### Task statement:
Word for word, repeat the entries, minus the pictures.

### Stored data entries:
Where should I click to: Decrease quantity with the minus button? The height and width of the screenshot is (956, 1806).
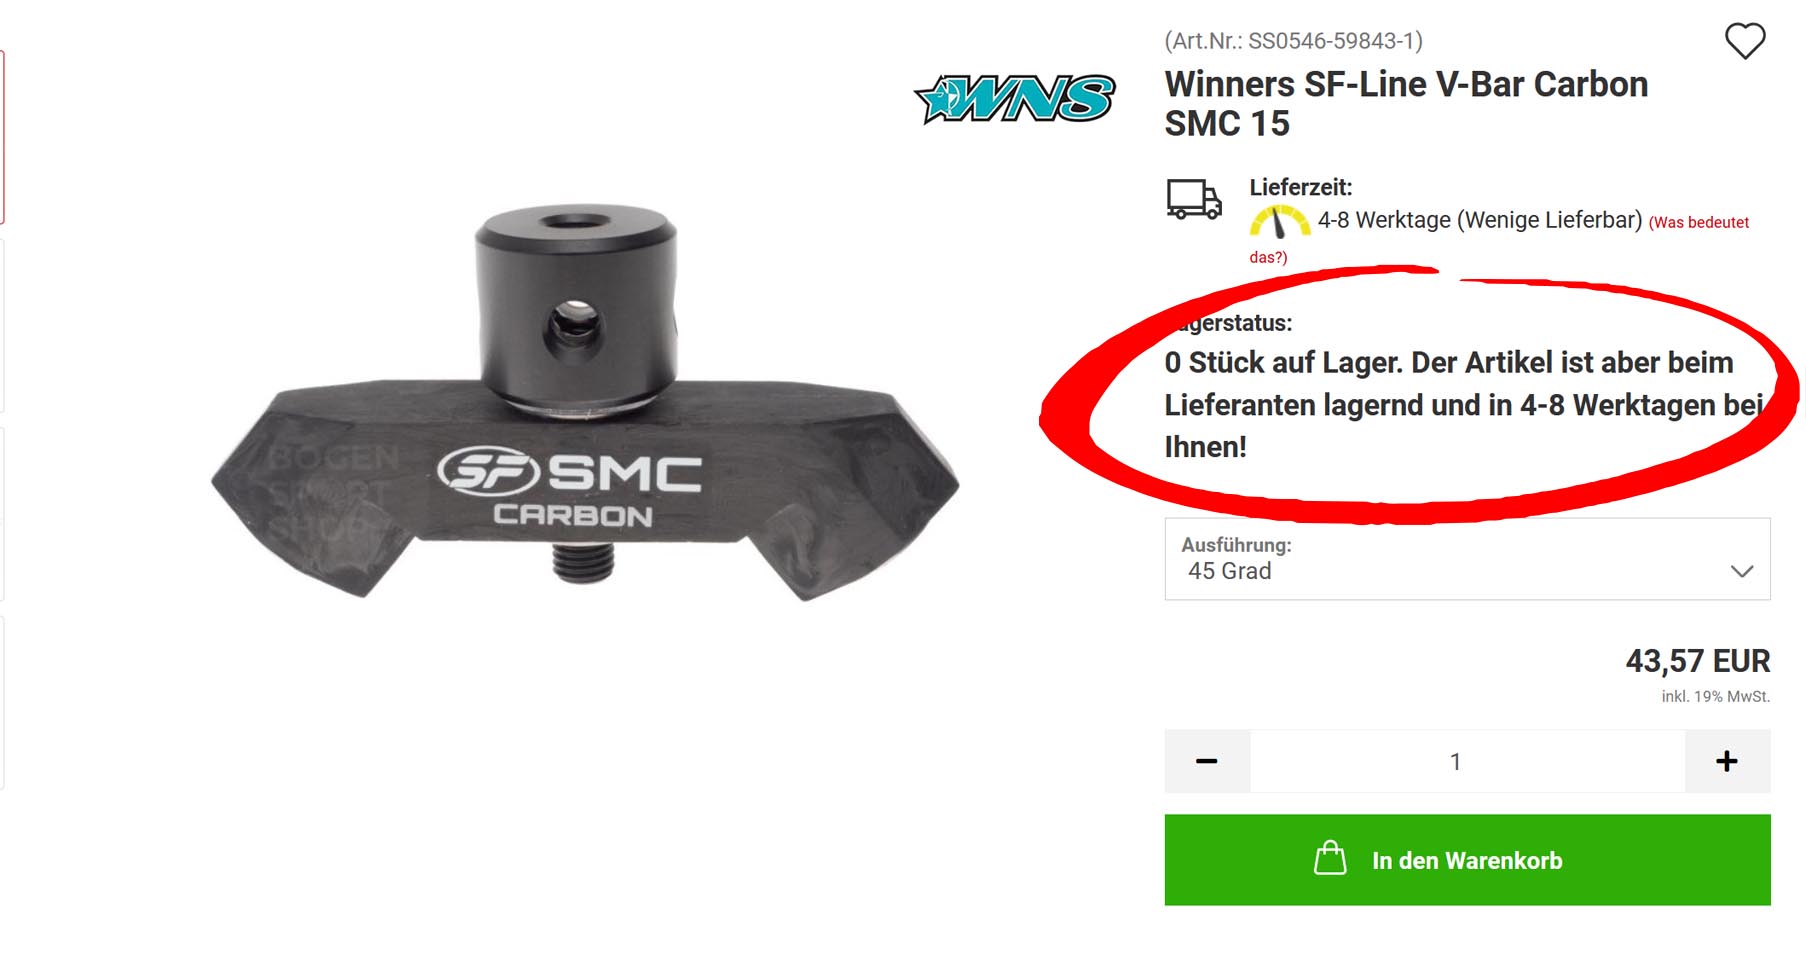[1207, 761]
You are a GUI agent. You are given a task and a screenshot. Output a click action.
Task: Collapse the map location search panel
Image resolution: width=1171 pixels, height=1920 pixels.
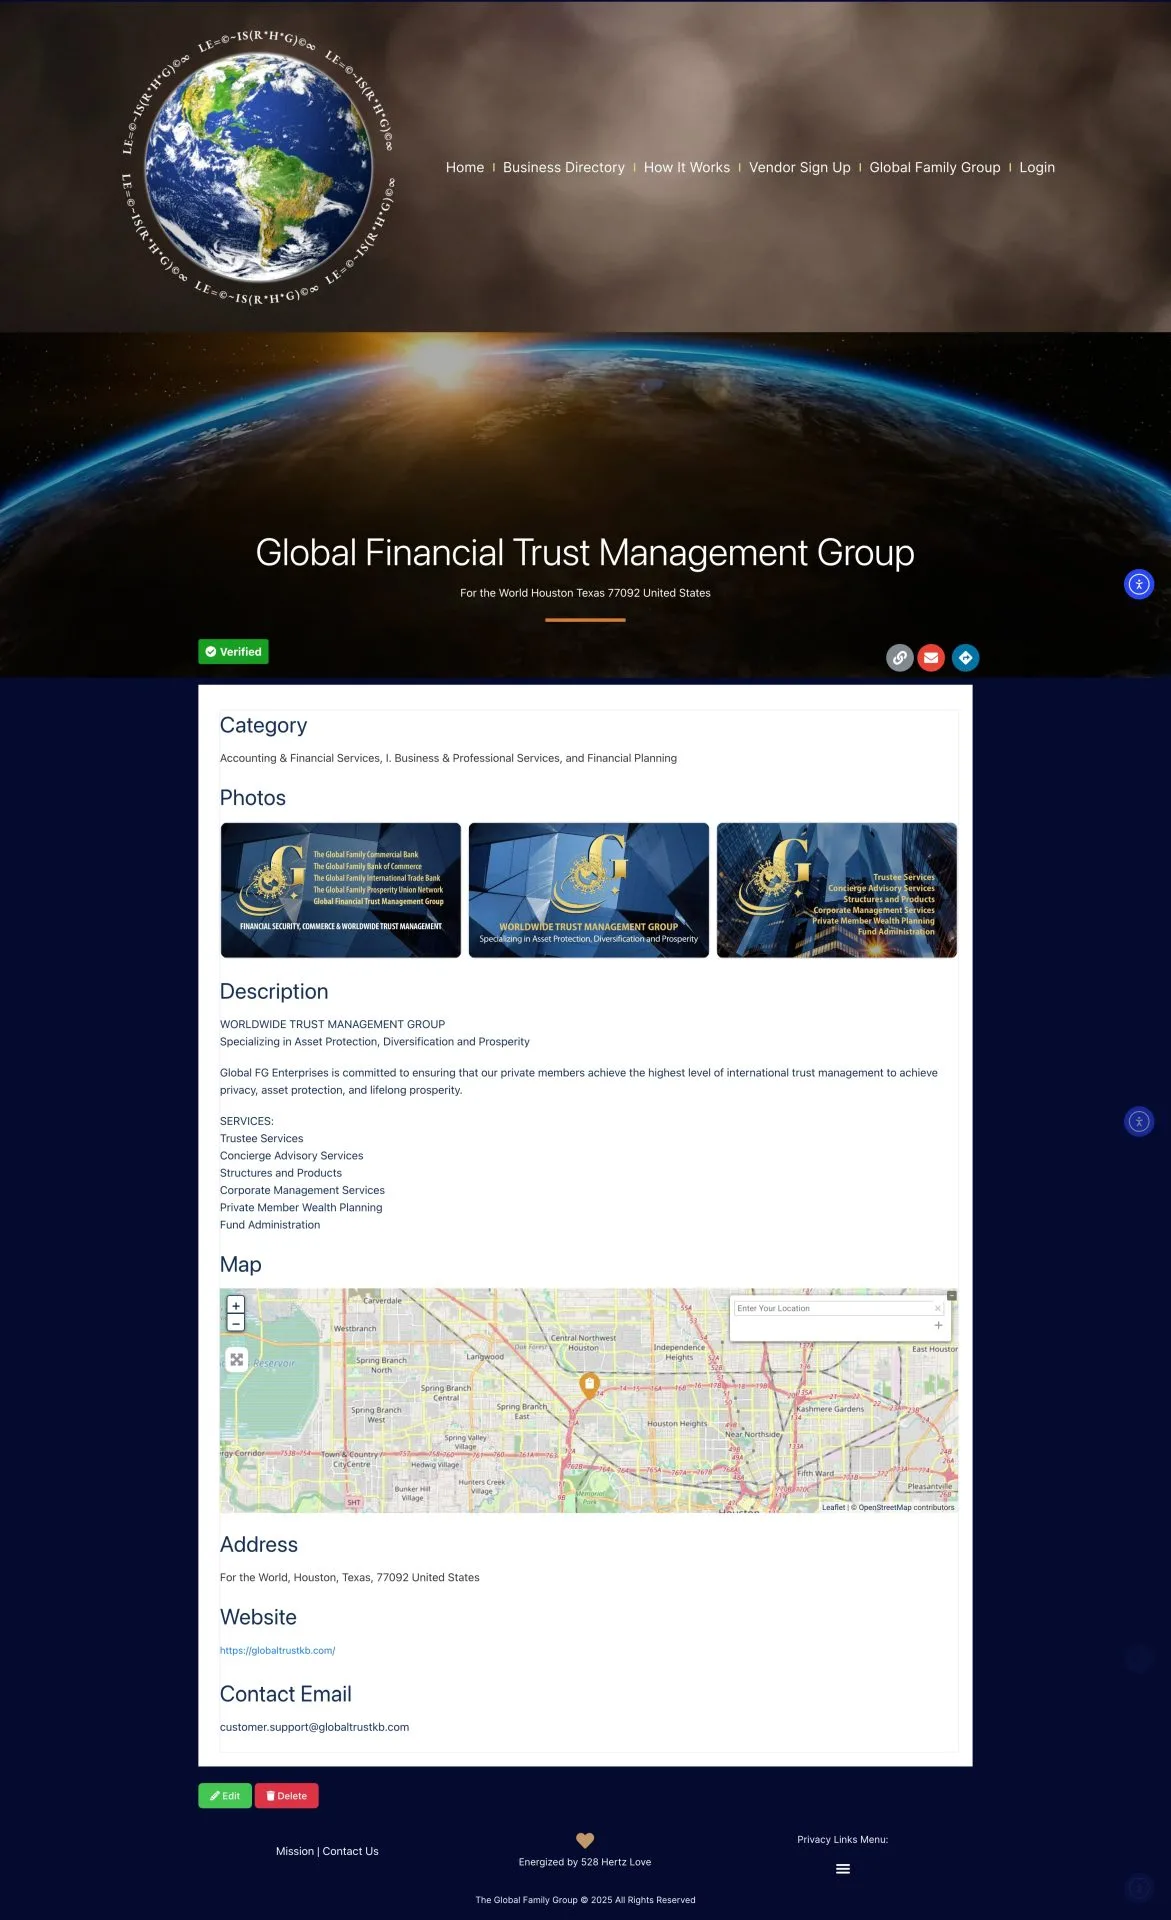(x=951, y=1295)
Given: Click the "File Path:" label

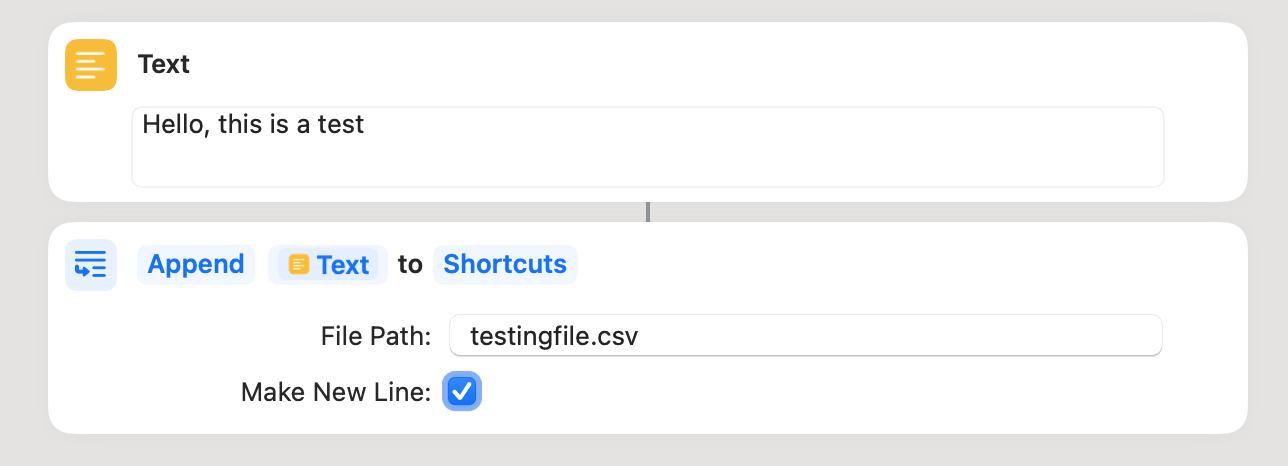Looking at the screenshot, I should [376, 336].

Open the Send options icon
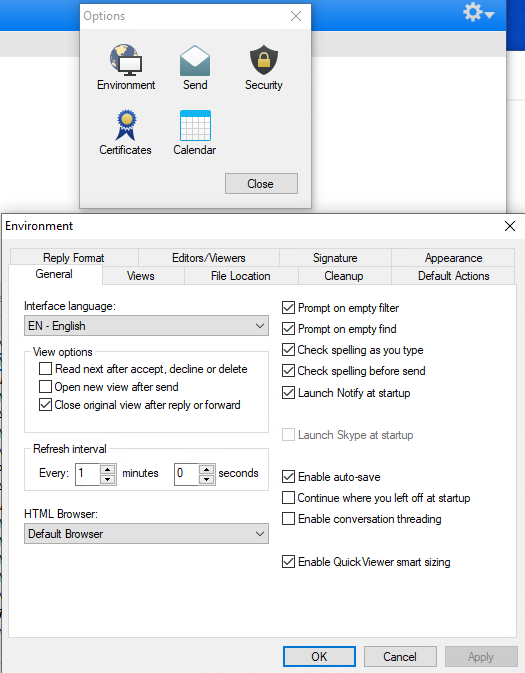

### Answer for the task:
Where should I click to: Decrease quantity with the minus button? The height and width of the screenshot is (956, 1806).
[1207, 761]
You are a GUI agent. You are given a task and a screenshot. Output a click action.
Task: Collapse the map location search panel
Image resolution: width=1171 pixels, height=1920 pixels.
(x=951, y=1295)
Given: Click the "File Path:" label

Looking at the screenshot, I should [376, 336].

Open the Send options icon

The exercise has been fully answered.